Trainees intending to leave Ireland reported a lower wellbeing, poorer quality of life, and worse health than those intending to stay. More male trainees (25%) than females (18%) intend emigrating and among doctors under 35, 56% are women. Across all age groups on the register, 41% are women.

The survey also shows that Cork, Galway, Waterford, and Westmeath have the highest density of general practitioners per 100,000 of the population.
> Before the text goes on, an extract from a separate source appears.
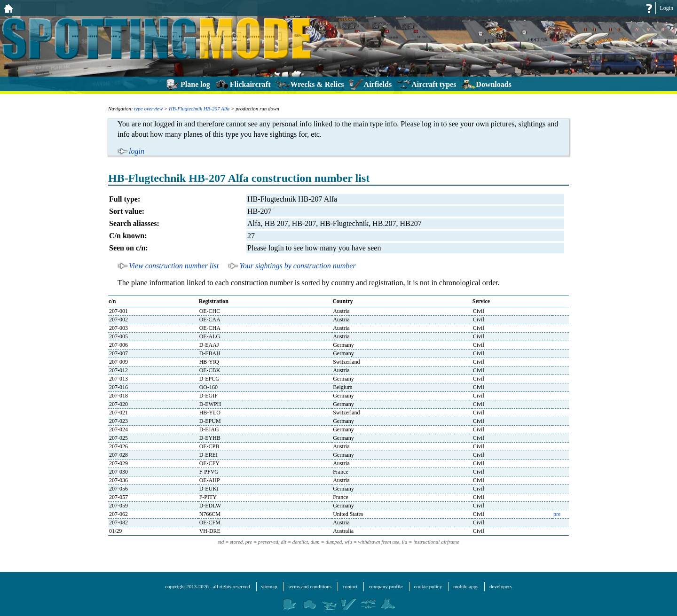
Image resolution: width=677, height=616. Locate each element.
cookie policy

Longford, Kilkenny, and Monaghan have the lowest.

President of the Medical Council, Prof Freddie Wood, said there was now clear evidence on why doctors were choosing to leave medical practice in here.

“These findings will inform the work of postgraduate medical training bodies, employers and policy-makers as part of a system-wide focus on retaining as many Irish-qualified doctors as possible,” he said.

“The fact is that the skills learned in medical training are highly transferable and those trained in Ireland are sought after in what is now a global market.”

And, he said, if doctors did not have a positive experience during their training here, they should not be expected to stay.

“This report shows that the career decisions made by doctors are not just about pay and conditions but are influenced by many factors relating to the quality of the environment they are trained in,” he said.

The chief executive of the Medical Council, Bill Prasifka, said the report showed just how damaging experiences of bullying and undermining could be to trainee doctors.

He also said it was “very concerning” that doctors with a disability were more likely to intend not practising here. He said the finding suggested those doctors were not being facilitated adequately to train and work to their full potential.